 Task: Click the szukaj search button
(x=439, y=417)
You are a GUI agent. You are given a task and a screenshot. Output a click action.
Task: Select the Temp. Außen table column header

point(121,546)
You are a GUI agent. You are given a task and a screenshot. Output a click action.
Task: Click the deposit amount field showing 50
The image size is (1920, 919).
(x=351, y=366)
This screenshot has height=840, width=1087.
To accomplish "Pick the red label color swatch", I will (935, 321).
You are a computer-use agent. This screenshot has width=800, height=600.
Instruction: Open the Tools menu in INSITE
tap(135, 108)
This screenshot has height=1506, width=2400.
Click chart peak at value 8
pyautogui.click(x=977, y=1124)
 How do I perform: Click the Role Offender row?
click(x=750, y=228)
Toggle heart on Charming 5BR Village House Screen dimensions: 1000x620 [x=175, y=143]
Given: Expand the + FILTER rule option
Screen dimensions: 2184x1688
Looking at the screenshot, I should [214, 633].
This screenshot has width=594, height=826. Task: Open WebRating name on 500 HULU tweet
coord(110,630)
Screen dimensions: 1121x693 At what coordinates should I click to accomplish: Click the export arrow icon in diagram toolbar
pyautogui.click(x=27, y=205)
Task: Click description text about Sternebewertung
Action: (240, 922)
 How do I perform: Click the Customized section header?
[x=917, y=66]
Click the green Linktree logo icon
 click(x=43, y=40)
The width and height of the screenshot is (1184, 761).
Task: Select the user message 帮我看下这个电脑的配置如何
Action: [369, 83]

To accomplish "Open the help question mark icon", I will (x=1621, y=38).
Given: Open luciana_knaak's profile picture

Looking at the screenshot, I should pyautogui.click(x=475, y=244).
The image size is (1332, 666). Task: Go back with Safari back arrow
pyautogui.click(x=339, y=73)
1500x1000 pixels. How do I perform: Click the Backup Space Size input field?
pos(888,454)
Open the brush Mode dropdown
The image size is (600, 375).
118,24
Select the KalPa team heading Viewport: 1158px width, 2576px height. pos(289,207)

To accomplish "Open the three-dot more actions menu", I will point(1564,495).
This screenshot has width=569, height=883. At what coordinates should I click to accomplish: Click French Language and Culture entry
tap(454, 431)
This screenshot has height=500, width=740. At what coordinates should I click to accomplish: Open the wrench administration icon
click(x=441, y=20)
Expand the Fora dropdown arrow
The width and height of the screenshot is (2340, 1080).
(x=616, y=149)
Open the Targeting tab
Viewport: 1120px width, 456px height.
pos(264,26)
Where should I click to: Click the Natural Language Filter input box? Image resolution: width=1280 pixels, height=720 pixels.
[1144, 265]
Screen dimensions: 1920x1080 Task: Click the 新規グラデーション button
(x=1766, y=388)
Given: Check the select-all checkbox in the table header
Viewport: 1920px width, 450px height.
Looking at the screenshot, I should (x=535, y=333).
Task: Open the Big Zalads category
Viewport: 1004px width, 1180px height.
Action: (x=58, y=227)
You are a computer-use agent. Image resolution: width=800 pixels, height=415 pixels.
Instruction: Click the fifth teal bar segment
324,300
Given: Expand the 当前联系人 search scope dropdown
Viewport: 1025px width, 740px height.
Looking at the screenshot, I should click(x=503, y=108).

• • • •

Rewrite every one of the items above, swapping "Viewport" for "Window" wherever it occurs and changing nothing else.

 Task: Click the szukaj search button
(x=439, y=417)
You are a GUI agent. You are given a task and a screenshot. Output a click action.
Task: Select the Temp. Außen table column header

point(121,546)
You are a GUI agent. You are given a task and a screenshot. Output a click action.
Task: Click the deposit amount field showing 50
The image size is (1920, 919).
(x=351, y=366)
This screenshot has height=840, width=1087.
To accomplish "Pick the red label color swatch", I will (935, 321).
You are a computer-use agent. This screenshot has width=800, height=600.
Instruction: Open the Tools menu in INSITE
tap(135, 108)
This screenshot has height=1506, width=2400.
Click chart peak at value 8
pyautogui.click(x=977, y=1124)
 How do I perform: Click the Role Offender row?
click(x=750, y=228)
Toggle heart on Charming 5BR Village House Screen dimensions: 1000x620 [x=175, y=143]
Given: Expand the + FILTER rule option
Screen dimensions: 2184x1688
Looking at the screenshot, I should [214, 633].
This screenshot has width=594, height=826. Task: Open WebRating name on 500 HULU tweet
coord(110,630)
Screen dimensions: 1121x693 At what coordinates should I click to accomplish: Click the export arrow icon in diagram toolbar
pyautogui.click(x=27, y=205)
Task: Click description text about Sternebewertung
Action: (240, 922)
 How do I perform: Click the Customized section header?
[x=917, y=66]
Click the green Linktree logo icon
 click(x=43, y=40)
The width and height of the screenshot is (1184, 761).
Task: Select the user message 帮我看下这个电脑的配置如何
Action: [369, 83]

To accomplish "Open the help question mark icon", I will (x=1621, y=38).
Given: Open luciana_knaak's profile picture

Looking at the screenshot, I should pyautogui.click(x=475, y=244).
The image size is (1332, 666). Task: Go back with Safari back arrow
pyautogui.click(x=339, y=73)
1500x1000 pixels. How do I perform: Click the Backup Space Size input field?
pos(888,454)
Open the brush Mode dropdown
The image size is (600, 375).
118,24
Select the KalPa team heading Window: 1158px width, 2576px height. pos(289,207)

To accomplish "Open the three-dot more actions menu", I will point(1564,495).
This screenshot has width=569, height=883. At what coordinates should I click to accomplish: Click French Language and Culture entry
tap(454, 431)
This screenshot has height=500, width=740. At what coordinates should I click to accomplish: Open the wrench administration icon
click(x=441, y=20)
Expand the Fora dropdown arrow
The width and height of the screenshot is (2340, 1080).
(x=616, y=149)
Open the Targeting tab
Window: 1120px width, 456px height.
pos(264,26)
Where should I click to: Click the Natural Language Filter input box? Image resolution: width=1280 pixels, height=720 pixels.
[1144, 265]
Screen dimensions: 1920x1080 Task: Click the 新規グラデーション button
(x=1766, y=388)
Given: Check the select-all checkbox in the table header
Window: 1920px width, 450px height.
Looking at the screenshot, I should (x=535, y=333).
Task: Open the Big Zalads category
Window: 1004px width, 1180px height.
Action: (x=58, y=227)
You are a computer-use agent. Image resolution: width=800 pixels, height=415 pixels.
Instruction: Click the fifth teal bar segment
324,300
Given: Expand the 当前联系人 search scope dropdown
Window: 1025px width, 740px height.
Looking at the screenshot, I should click(x=503, y=108).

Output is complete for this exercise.